49th PARALLEL: FULL OF BEANS | DERRING-DO | ON THE BEAM | A WIZARD DODGE | RURITANIA | ROBINSONADE | CAMARADERIE | WISH I WERE HERE | PICARESQUE | TILTING AT WINDMILLS | PLUCK | SKOOKUM | SAGAMAN | HOT-SHOT | CUT AND RUN | THE WORST ANGELS OF OUR NATURE | ACUMEN | APOPHENIA | ESCAPADE | I AM NOT A NUMBER | HEAD-SHOT CIRCUS | 86 | GAMBIT | PLAY THE GAME | HAYWIRE | REPETITION.


GAMBIT


27th August, 2019
BOSTON

Before this exchange, I didn’t realize how much you like sci-fi and comics! I mean, yes, you’ve written an introduction to a Radium Age sci-fi novel, for me; and for HILOBROW, you’ve written about C.S. Lewis’s Out of the Silent Planet, Margaret Atwood, Bruce Sterling, Walter M. Miller Jr., Star Trek, Iain M. Banks, Patrick McGoohan, and the Hong Kong Cavaliers. So there have been several clues, over the years. I guess I’ve just been bamboozled by your public persona as a fly-fishing, cocktail-sipping, baseball- and basketball-loving he-man; I didn’t know you were also a nerd. Like, the fact that you’ve read the Game of Thrones series in its entirety, not to mention the rebooted Dial H for Hero — who woulda thunk it?

I agree with you about Ann Leckie, but she’s a 21st-century author — which is why I didn’t mention her in my previous post. But now that you’ve opened the door, let me mention a few recent adventure writers whom I really like, including: Becky Chambers (if you like Ann Leckie, read The Long Way to a Small, Angry Planet et seq.), Charles Stross, Noelle Stevenson, and N.K. Jemisin. Plus friends of HILOBROW about whom I can’t be objective, but I really dig their sci-fi: Matthew Sharpe, Charlie Jane Anders, Annalee Newitz, Matthew De Abaitua, Gordon Dahlquist, and Madeline Ashby. Darwyn Cooke’s rebooted Justice League — The New Frontier — was excellent. Have you read David Mitchell’s Cloud Atlas — I haven’t, wonder what you think of it? I liked but didn’t love Lev Grossman’s The Magicians. We could go on forever listing likes and dislikes; let’s get back to analysis.

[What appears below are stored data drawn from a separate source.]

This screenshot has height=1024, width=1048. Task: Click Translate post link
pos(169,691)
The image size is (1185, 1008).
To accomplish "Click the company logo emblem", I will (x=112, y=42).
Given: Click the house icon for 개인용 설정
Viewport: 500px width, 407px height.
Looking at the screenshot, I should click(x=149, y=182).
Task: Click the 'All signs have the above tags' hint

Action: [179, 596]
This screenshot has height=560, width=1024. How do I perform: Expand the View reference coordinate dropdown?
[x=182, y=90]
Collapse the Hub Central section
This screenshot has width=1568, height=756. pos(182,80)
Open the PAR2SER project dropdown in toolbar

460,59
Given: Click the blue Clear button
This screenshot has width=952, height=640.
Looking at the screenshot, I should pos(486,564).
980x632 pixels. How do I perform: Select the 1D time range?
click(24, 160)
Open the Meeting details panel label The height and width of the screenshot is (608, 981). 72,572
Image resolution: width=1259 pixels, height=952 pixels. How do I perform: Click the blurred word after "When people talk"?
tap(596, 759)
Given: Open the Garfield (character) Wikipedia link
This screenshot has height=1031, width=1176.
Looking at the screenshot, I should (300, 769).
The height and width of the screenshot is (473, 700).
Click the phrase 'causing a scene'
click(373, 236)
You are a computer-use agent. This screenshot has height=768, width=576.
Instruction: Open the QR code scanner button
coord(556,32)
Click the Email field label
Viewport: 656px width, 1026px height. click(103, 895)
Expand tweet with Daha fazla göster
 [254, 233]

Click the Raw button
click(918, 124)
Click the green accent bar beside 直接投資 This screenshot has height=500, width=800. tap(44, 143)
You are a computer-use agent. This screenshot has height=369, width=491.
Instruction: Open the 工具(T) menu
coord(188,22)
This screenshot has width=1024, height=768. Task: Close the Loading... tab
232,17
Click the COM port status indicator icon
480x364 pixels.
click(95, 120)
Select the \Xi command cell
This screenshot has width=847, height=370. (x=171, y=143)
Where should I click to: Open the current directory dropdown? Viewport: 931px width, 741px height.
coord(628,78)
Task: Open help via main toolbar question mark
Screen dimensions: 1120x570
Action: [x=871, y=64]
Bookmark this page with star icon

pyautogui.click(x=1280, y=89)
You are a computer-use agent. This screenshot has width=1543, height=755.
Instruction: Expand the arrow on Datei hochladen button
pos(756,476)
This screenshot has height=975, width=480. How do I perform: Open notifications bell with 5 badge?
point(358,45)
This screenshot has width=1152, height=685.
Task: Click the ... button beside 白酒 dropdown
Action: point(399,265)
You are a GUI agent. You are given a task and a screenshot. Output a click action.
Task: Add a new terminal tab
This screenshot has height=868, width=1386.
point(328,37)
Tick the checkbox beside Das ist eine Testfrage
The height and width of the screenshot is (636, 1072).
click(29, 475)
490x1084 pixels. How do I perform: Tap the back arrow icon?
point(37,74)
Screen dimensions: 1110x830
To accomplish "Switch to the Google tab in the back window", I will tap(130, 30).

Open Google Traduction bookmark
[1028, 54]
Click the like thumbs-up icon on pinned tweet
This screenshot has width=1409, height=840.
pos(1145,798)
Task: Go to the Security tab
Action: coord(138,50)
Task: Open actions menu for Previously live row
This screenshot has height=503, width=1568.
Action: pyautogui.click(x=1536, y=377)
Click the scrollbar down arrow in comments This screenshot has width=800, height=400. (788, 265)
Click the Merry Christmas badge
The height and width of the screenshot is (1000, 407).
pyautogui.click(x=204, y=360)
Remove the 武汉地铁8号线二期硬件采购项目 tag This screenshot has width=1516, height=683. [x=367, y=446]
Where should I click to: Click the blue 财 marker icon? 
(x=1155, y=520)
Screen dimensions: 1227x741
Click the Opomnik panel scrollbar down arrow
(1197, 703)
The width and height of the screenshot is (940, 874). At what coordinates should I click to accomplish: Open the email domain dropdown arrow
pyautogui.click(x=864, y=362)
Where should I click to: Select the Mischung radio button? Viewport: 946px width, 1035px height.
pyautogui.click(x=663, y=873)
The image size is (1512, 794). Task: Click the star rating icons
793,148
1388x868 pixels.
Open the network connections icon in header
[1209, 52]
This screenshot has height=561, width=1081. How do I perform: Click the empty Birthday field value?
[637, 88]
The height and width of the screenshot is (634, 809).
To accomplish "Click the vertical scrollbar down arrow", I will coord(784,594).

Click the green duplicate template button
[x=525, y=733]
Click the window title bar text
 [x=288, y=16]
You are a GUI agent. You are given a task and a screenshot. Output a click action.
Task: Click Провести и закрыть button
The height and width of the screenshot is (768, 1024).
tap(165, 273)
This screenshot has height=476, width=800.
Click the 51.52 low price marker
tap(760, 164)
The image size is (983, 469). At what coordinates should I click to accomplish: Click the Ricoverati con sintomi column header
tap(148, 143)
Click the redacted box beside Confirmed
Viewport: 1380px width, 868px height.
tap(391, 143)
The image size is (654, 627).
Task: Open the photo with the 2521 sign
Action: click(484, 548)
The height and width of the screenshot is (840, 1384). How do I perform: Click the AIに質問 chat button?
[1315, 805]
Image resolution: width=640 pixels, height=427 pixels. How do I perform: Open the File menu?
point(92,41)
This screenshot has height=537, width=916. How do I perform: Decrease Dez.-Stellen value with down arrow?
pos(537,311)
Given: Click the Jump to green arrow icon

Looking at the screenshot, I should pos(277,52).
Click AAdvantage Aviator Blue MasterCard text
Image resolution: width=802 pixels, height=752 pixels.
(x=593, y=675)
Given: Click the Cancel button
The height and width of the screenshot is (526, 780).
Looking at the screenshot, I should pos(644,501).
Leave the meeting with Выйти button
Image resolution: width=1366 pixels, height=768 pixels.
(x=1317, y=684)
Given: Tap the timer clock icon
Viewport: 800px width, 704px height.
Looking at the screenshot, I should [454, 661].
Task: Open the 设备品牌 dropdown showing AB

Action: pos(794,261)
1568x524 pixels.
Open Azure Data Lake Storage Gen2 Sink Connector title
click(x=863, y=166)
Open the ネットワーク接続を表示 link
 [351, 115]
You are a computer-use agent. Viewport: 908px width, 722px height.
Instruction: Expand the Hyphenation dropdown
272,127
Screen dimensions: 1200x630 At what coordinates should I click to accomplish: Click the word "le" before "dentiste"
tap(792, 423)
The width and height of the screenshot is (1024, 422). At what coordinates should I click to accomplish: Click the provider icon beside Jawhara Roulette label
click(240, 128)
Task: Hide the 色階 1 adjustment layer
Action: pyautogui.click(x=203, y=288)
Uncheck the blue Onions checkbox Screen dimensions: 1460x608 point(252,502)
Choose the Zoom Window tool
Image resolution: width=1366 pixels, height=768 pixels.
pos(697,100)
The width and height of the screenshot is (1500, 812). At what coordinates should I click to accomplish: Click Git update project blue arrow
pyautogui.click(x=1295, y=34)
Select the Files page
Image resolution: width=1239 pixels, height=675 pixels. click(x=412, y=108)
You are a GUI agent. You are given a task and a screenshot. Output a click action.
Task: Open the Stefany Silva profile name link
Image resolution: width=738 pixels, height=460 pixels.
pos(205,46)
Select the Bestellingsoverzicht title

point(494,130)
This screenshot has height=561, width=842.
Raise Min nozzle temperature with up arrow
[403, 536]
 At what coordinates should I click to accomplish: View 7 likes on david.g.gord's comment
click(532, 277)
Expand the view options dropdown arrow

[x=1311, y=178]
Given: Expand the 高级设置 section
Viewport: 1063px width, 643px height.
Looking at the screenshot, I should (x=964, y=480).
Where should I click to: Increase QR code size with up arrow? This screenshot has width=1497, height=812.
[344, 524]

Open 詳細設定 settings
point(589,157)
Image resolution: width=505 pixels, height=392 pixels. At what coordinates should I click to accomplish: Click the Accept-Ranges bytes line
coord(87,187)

You mention the James Bond reboots (enjoyed watching, wouldn’t rewatch); the Kingsmen movies (ditto); and The Avengers (loved the original, though they were repetitive; the remake was an abomination). So let’s explore our Anglophilia. There’s something about a British adventure novel or movie that just does the trick, for me — I can’t resist them. (Speaking of which, I’ve only read one of Mick Herron’s Slow Horses spy novels, but it was quite good — gives me renewed hope for that genre.) Not only Ridley Scott, say, but Guy Ritchie, Edgar Wright, Paddy Considine, etc., etc., are carrying on the Hitchcock/Powell and Pressburger tradition of thrillers that are intensely exciting but also smart, wry, visionary. Lionel Wigram — he produced the Harry Potter movies, which I prefer to the books — co-wrote the 2009 Sherlock Holmes franchise reboot with Robert Downey Jr., which I think is amazing — I’ve watched it, and its sequel, too many times. I’m excited that there’s a third sequel coming. His reboots of The Man from U.N.C.L.E. and King Arthur are underrated. (Otto Bathurst’s Robin Hood reboot, though, didn’t do it for me — a missed opportunity.) There’s something about the humor in many British action and adventure films that works so well — it’s not bro humor. It tends to be super dry, to the point of almost not being there at all; this is one of only two things I like about James Bond movies, past or present — they’re self-parodic, but not in a goofy way (except for Roger Moore, at times — the eyebrow was too arched.) Same thing goes for Len Deighton’s first novels, which you mention — they’re sardonic inversions of the spy genre; alas, I’ve tried reading his later novels and they’re just not witty or weird.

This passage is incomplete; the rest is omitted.